HISTORY: The Royal High School, completed in 1856, was built in Gothic Revival style to a design by James Wilson. It first opened as the Bath and Lansdown Proprietary College for boys, but as this school failed, it was sold in 1863 and became the Royal School for Daughters of Army Officers, founded after the Crimean War. Works on the Chapel at the Royal School were started in 1939 by the builders E Chancellor & Sons, and a foundation stone was laid by the Marquess of Bath, of Longleat House, in July that year. During the Second World War the school evacuated to Longleat, and the chapel's west end could not be completed. In 1950 the chapel was consecrated. Due to the school's limited resources after the Second World War, Goodhart-Rendel's plan for the west-end, which included an external stair turret, was not fully implemented. Instead, in 1961 the west end and gallery were completed to designs of 1957 by the Bath based architects H.H. Goldsmith and H.W.S. Tolson (using Blackmore & Son as builders).
Goodhart-Rendel started his career as an architect from 1909 onwards. In 1915 he was commissioned in the special reserve Grenadier Guards. He resumed his architectural practice in London in 1919. In 1924-5 he was President of the Architectural Association and in 1937-9 of the Royal Institute of British Architects. During the Second World War Goodhart-Rendel rejoined his regiment. In 1945 he started working in an architectural practice with his partners H Lewis Curtis (since 1930) and FG Broadbent (since 1945).
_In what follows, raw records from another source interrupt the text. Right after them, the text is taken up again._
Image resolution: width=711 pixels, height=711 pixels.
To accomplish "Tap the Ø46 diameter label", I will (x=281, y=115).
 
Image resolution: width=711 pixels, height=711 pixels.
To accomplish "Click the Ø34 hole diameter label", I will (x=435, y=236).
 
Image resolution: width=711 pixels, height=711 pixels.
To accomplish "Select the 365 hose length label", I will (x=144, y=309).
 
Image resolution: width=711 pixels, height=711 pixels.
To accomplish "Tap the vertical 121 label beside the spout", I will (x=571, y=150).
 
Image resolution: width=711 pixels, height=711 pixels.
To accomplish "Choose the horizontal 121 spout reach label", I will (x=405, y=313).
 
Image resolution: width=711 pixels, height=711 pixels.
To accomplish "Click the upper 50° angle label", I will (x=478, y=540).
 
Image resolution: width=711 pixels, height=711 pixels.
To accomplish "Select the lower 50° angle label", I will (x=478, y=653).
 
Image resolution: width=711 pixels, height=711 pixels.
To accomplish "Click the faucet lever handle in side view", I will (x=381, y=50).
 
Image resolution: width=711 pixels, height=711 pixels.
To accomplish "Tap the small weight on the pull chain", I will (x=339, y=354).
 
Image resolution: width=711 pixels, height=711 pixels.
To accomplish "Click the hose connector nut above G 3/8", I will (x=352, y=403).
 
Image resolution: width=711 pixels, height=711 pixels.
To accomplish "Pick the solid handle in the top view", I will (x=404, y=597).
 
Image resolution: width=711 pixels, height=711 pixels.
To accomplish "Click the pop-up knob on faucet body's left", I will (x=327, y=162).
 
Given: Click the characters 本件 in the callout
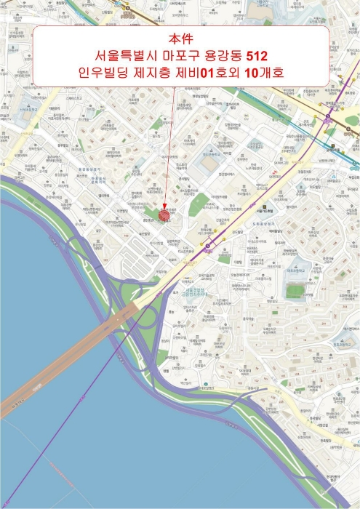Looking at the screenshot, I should (x=180, y=39).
Goodhart-Rendel's work was greatly influenced by nineteenth century architecture, and he had an extensive knowledge of the Victorian Gothic revival. As such he became a successful designer for restorations and extensions. Some of his work also echoes the style of Sir Edwin Lutyens. He is best known for his church designs, mostly dating from after 1945.

SOURCES
Oxford DNB (entry for HS Goodhart-Rendel: http://www.oxforddnb.com/view/article/33455
D Watkin, The rise of architectural history (1980), pp 165-169.
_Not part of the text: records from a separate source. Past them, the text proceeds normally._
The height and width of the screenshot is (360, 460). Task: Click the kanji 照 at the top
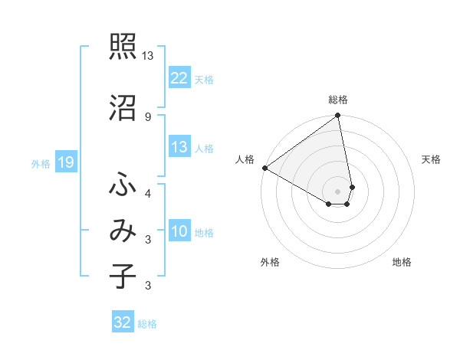[123, 47]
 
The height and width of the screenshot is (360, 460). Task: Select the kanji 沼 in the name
[123, 108]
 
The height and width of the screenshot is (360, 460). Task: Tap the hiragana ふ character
[123, 185]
M Forsyth, Bath (Pevsner Architectural Guides 2003), pp 267-268.
Historic documentation, including photographs, plans and drawings, supplied on behalf of the owner of the Chapel from their private collection and the Bath Records Office.

REASONS FOR DESIGNATION
The Chapel at the Royal High School in Bath merits listing at Grade II for the following main reasons:
* It is a good example of a church by the nationally important architect HS Goodhart-Rendell, in which his early ideas on church design as further developed after 1945, are expressed.
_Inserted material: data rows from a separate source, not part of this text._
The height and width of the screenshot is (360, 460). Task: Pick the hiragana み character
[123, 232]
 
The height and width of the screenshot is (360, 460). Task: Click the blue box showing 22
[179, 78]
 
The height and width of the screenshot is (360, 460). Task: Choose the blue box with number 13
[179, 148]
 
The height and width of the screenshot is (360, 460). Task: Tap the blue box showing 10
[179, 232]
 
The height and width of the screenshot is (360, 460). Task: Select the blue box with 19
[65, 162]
* Its austere but elegant overall design and its architectural detailing are of a high quality and it makes interesting use of natural light.
* The fact that the interior of Goodhart-Rendell's earliest church, St Wilfrid's, Elm Grove, Brighton (qv) of 1934-5, has mostly been lost due to its conversion into flats, gives added importance to the survival of the Chapel at the Royal High School.
* It forms an important group with the mid-C19 Royal High School building (qv) in the Gothic Revival style.